The songs that were composed and sung during the First World War mobilized the population to enlist, helped it accept the drama and the daily tragedies of the conflagration, and raised the morale of the soldiers on the front, as well as that of the civilians remaining at home. Many of them became true hits and made a career in show, film and television, being known even today.

The need to preserve the population’s approval for the war mobilized politicians, intellectuals, the feminist movement, but also artists. The hundreds of songs composed during the Great War were sung with enthusiasm by civilians and soldiers who, in the days between battles, alleviated their boredom and raised their morale. The themes of the songs were mainly about those who were recruited, about parting ways with loved ones, returning home, warfare as an adventure, or simply jests about the life of a soldier, creating a romantic picture of the war.

At the beginning of the Great War, in 1914, many of the songs called for men to enlist, songs like “We don’t want to lose you, but we think you ought to go”, “Now you’ve got the khaki on”. Later, as time passed on and casualties were mounting, the songs no longer talked about recruitment, but about homesickness, suffering and nostalgia. Even in 1915, there were songs playing on the front that were meant to keep spirits high and to strengthen the camaraderie between soldiers, and their hopes of returning home. For example, “Pack up your troubles”, a song synonymous with the First World War, was actually a march that suggested the cadence of the troops and was the favorite of the soldiers on the Western Front, but it also became popular in the UK and then made its way around the world.

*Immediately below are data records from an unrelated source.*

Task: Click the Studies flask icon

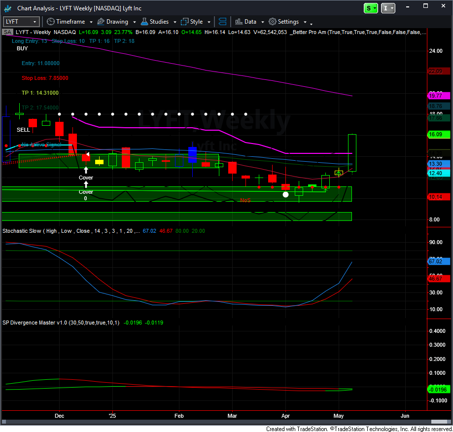Action: click(x=144, y=22)
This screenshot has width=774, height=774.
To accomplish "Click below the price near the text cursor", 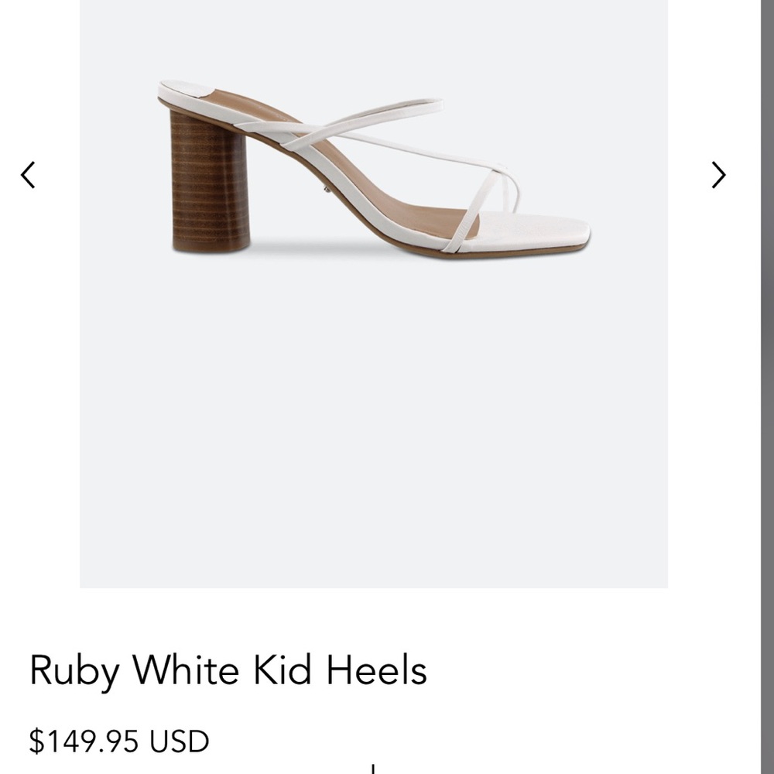I will click(374, 768).
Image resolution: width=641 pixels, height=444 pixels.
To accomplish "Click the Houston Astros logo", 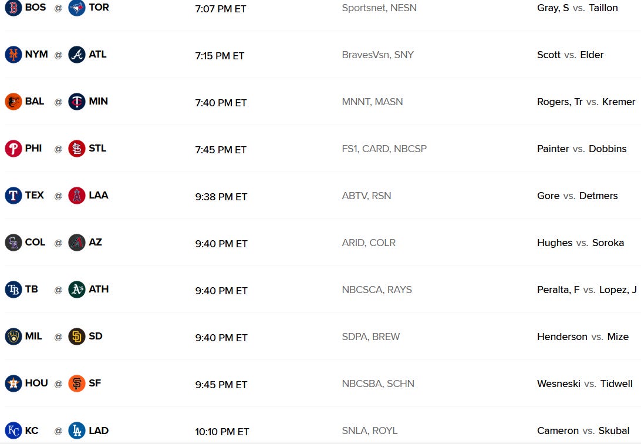I will (13, 384).
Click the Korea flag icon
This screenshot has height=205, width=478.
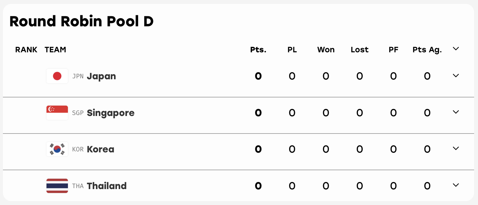click(x=57, y=149)
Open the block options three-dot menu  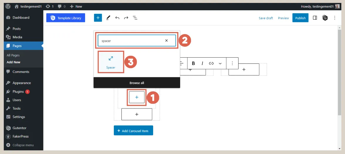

The war in Romania seemed to have in the background the music of George Enescu. Queen Marie writes many times about him in her diary: “Then I threw myself on a corner of Lisabeth’s sofa, and I asked Pinx to sing the Le Gueux symphony- and there, surrounded by the friends we ourselves were chasing out of the country, […], I let Pinx weep in sublime, superhuman notes, all the agony of a dying country, and all the unrelenting and yet defeated vigour of a queen who had done everything in her power, but in vain, to lead her people on what she considered to be the only honorable path. […] Pinx remained calm in the middle of the storm and sang as a god one of the most splendid musical pieces ever composed; it seemed to me that it had gathered from my soul all the agony which I was not able to voice and lamented it in the power of the night- the lamentation of the tragic story of a dying country, twice lost because of crushing circumstances and even more so tragic lost, because at its hour of need, it lost trust in itself- all of them had lost their trust, only I didn’t – only me, but I could not stand the storm alone”.